**GIVEN PASSAGE**

# Studies: Chocolate does a body good - The recipes



## isa (Apr 4, 2000)

*Studies: Chocolate does a body good*

Thursday, January 24, 2002

The Atlanta Journal Constitution

We don't need a scientific report to convince us that chocolate can make us feel better. One bite of any of these desserts will do the trick.

* Sin City Cake Layers With Wicked Chocolate Frosting *
Makes 16 servings 
Preparation time: 40 minutes 
Cooking time: 25-30 minutes

This dark, satisfying confection from ''Chocolate Cake: 150 Recipes From Simple to Sublime'' by Michele Urvater (Broadway Books, $35) may be filled with pastry cream or pudding and frosted with ganache, buttercream or other icings given in the book. But this classic combination makes an appealing, old-fashioned chocolate layer cake.

2 1/2 cups (11 1/4 ounces) cake flour (not self-rising) 
2 teaspoons baking powder 
1/4 teaspoon baking soda 
1/4 teaspoon salt 
2 sticks (8 ounces) unsalted butter, softened 
2 cups plus 1 tablespoon (1 pound) superfine sugar 
4 large eggs 
8 ounces unsweetened chocolate, melted and cooled 
2 cups water or prepared coffee (regular, not double strength)

For filling and frosting:

1 pound confectioners' sugar 
1 stick (4 ounces) unsalted butter, softened 
5 ounces unsweetened chocolate, melted and cooled 
2 teaspoons pure vanilla extract 
About 6 tablespoons cream or milk

To make the cake: Position a rack in center of oven and preheat to 325 degrees. Lightly grease and flour 3 (9-by-1 1/2-inch) round cake pans, tap out the excess flour, and line bottoms with parchment or greased and floured wax paper circles.

Sift the flour with the baking powder, baking soda and salt twice, and set aside.

**TASK STATEMENT**
Reproduce the chocolate cake recipe word for word from "To make the" to "and set aside.".

**DATA SECTION**
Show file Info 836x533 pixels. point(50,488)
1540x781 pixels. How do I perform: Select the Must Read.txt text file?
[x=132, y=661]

**EXERCISE OUTPUT**
To make the cake: Position a rack in center of oven and preheat to 325 degrees. Lightly grease and flour 3 (9-by-1 1/2-inch) round cake pans, tap out the excess flour, and line bottoms with parchment or greased and floured wax paper circles.

Sift the flour with the baking powder, baking soda and salt twice, and set aside.